Timchenko is also working with epigenetic regulation of pediatric liver cancer. De-differentiation of hepatocytes into cancer cells is a first step of development of liver cancer. Timchenko recently published a paper showing the de-differentiation of hepatocytes involves repression of markers of hepatocytes and the increase of liver proliferation. Analyses of a fresh bio-bank of specimens from HBL patients showed that a significant portion of the HBL patients have increased levels of an oncogenic de-ph-S190-C/EBPα, SP5, and HDAC1 compared to amounts of these proteins in adjacent regions. Timchenko found creation of oncogenic de-ph-S190-C/EBPα in aggressive HBL by PP2A phosphatase, which increased within the nucleus and de-phosphorylates C/EBPα at Ser190. C/EBPα-HDAC1 and Sp5-HDAC1 complexes are abundant in hepatocytes which de-differentiate into cancer cells. Studies in HBL cells revealed that C/EBPα-HDAC1 and Sp5-HDAC1 complexes reduce markers of hepatocytes and p21 via repression of their promoters. Pharmacological inhibition of C/EBPα-HDAC1 and Sp5-HDAC1 complexes by SAHA and siRNA-mediated inhibition of HDAC1 increases expression of hepatocyte markers, p21, and inhibits proliferation of cancer cells.
Timchenko’s lab showed that development of another liver cancer, fibrolamellar carcinoma (FLC) also involves the activation of CEGRs/ALCDs oncogenes. The underlying molecular mechanisms associate with FLC-specific mutation that generates fusion oncoprotein DNAJB1-PKAc. Timchenko found that DNAJB1-PKAc phosphorylates β-catenin at Ser675 leading to increase of β-catenin-TCF4 complexes and to activation of CEGRs/ALCDs containing collagens and oncogenes.
NAFLD: Investigations of NAFLD by Timchenko’s lab resulted in the discovery of a triggering event that causes NAFLD. This event is the elevation of cdk4 and subsequent stimulation of a cascade of pathways that lead to NAFLD. Timchenko found the inhibition of cdk4 prevents / reverses early steps of NAFLD in animal models. Recent investigations by Timchenko’s lab reveal that cdk4 inhibitors also correct age-associated steatosis and many other age-related liver disorders. Since the FDA approved the use of cdk4 inhibitors, and they are in clinical trials for liver cancer, it is possible to initiate clinical trials for NAFLD with these drugs. These discoveries received extensive media coverage. Since cdk4 is a strong promoter of liver proliferation, Timchenko’s lab investigated the role of proliferation in NAFLD using two animal models with inhibited and accelerated liver proliferation.
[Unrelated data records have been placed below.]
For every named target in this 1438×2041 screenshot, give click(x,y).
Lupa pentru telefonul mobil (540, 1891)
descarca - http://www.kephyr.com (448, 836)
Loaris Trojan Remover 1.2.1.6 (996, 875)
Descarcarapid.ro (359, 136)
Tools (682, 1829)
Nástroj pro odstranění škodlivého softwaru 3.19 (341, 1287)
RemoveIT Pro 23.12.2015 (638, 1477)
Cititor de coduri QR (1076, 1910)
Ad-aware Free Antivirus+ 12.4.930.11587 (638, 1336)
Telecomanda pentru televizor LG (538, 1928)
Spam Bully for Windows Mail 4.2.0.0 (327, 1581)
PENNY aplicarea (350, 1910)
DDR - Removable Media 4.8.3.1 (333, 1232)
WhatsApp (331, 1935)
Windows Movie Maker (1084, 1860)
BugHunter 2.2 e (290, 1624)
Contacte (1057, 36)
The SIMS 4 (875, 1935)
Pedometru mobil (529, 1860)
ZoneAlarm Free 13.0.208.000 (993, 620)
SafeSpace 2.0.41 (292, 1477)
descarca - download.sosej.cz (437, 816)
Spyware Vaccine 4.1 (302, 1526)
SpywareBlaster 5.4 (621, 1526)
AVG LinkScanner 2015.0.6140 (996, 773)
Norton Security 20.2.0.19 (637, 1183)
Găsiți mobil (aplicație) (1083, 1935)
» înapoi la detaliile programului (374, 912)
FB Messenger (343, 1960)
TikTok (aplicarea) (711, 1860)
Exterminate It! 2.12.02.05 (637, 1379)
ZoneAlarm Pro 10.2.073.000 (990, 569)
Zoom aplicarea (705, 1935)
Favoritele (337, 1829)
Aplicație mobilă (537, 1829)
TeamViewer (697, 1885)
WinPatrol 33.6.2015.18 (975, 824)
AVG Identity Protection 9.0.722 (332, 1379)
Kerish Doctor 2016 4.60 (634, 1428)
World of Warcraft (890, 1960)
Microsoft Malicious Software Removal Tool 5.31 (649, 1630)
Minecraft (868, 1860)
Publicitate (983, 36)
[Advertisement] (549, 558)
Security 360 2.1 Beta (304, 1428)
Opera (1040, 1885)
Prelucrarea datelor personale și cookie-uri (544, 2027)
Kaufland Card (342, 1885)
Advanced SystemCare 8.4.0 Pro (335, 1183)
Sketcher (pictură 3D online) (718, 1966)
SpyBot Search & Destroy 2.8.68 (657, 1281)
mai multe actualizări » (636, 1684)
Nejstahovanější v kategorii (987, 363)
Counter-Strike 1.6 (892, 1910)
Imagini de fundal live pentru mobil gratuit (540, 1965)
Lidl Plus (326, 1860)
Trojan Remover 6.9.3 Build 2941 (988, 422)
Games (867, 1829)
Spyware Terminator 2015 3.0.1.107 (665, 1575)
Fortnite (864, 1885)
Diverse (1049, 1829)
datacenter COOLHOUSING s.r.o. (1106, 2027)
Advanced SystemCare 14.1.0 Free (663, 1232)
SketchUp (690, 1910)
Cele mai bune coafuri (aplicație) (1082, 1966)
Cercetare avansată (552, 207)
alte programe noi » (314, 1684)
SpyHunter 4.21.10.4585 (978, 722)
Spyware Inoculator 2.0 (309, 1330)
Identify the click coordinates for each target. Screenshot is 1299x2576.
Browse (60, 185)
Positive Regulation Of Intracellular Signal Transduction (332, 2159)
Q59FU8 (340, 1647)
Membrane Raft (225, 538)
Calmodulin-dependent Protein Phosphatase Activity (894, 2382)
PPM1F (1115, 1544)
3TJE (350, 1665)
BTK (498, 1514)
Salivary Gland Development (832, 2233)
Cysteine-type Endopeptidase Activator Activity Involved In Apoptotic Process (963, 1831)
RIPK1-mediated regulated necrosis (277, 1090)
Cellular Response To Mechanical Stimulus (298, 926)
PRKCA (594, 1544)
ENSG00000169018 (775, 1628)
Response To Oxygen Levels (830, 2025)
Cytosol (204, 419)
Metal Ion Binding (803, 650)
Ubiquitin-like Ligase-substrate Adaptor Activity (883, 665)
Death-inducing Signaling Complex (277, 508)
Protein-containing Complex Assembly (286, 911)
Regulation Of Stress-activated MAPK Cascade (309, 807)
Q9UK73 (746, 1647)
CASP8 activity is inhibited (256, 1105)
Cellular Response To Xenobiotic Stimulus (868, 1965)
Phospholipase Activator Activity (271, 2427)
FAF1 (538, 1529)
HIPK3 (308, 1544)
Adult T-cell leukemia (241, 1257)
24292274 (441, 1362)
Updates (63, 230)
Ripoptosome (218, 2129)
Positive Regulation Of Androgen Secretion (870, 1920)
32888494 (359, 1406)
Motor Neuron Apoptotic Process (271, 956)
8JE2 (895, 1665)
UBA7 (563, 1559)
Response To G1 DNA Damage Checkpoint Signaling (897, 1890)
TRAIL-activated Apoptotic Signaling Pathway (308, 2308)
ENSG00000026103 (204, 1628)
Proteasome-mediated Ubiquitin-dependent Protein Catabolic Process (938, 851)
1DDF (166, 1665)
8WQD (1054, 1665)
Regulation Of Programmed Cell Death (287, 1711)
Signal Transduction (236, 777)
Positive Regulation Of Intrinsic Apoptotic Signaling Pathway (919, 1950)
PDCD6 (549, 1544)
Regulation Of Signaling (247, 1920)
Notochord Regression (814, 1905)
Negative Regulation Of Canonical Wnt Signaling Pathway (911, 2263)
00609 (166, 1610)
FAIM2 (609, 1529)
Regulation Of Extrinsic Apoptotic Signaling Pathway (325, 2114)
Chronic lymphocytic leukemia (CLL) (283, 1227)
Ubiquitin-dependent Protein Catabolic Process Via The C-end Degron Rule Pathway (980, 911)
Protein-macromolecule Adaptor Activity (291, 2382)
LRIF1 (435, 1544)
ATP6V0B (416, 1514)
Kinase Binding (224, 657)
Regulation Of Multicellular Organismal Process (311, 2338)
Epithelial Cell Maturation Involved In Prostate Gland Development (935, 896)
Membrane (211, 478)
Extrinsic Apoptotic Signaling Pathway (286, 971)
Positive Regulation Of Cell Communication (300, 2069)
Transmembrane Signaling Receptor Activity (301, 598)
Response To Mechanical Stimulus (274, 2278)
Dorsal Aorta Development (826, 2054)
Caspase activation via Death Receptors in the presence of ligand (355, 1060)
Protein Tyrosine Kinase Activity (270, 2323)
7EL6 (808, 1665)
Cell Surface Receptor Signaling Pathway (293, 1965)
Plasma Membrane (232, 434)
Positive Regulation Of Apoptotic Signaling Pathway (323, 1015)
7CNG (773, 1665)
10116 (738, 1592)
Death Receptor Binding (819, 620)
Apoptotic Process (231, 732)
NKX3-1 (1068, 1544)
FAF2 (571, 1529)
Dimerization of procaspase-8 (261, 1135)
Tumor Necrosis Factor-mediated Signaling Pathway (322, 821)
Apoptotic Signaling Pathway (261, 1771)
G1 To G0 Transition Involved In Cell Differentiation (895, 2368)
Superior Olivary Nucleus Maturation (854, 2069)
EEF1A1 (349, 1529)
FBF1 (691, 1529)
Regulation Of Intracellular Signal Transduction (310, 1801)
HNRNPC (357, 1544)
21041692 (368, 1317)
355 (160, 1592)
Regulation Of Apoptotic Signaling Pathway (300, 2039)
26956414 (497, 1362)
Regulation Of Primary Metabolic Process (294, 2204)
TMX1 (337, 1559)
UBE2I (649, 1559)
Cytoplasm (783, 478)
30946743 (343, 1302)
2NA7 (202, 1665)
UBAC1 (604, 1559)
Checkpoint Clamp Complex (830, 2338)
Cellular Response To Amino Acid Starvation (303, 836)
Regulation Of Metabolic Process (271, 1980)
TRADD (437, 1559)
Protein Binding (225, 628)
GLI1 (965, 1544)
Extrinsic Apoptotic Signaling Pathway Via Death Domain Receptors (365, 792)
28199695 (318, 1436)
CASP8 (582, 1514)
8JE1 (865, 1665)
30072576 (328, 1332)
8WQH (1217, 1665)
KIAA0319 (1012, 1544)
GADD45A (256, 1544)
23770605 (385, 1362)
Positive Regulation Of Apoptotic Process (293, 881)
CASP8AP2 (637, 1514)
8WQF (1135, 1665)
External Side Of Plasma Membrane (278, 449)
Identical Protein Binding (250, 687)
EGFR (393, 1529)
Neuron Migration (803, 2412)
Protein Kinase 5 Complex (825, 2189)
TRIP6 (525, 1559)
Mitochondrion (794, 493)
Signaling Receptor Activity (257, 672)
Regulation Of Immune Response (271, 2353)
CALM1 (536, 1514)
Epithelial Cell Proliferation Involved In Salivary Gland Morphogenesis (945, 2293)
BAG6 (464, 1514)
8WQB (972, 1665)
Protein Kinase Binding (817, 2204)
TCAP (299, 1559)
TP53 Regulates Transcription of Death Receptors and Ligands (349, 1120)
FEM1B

These studies found that liver proliferation, but not steatosis, is an essential driver of high fat-mediated fibrosis. Since the obesity-associated NAFLD represents the most common cause of pediatric liver fatty disease, the ongoing studies in Timchenko’s lab focus on the role of liver proliferation in pediatric fatty liver disease and mechanisms of this disease.